DIRECTIONS:
Please pull out every row below that contains the word "screenshot", treating uppercase and lowercase letters as different.

INPUT FOR THIS TASK:

——

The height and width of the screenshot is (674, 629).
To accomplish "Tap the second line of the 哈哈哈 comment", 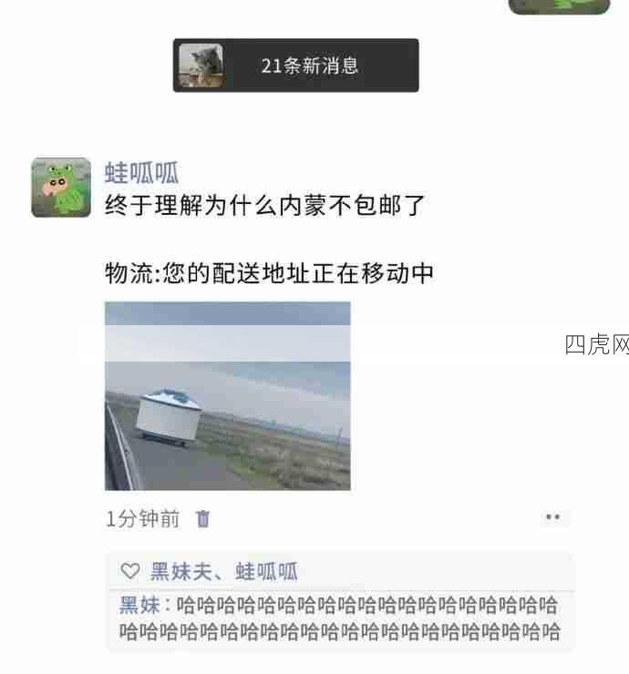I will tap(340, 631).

——

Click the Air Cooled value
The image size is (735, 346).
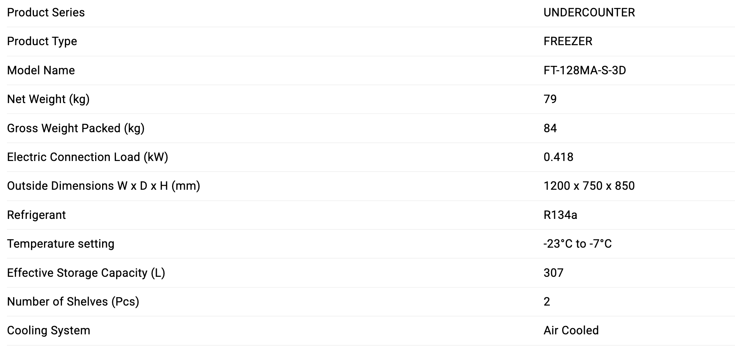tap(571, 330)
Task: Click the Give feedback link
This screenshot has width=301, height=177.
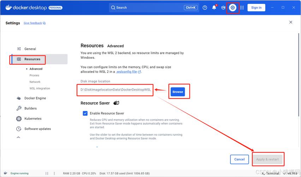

——

COMPLETE OUTPUT:
The height and width of the screenshot is (674, 629).
This screenshot has width=301, height=177.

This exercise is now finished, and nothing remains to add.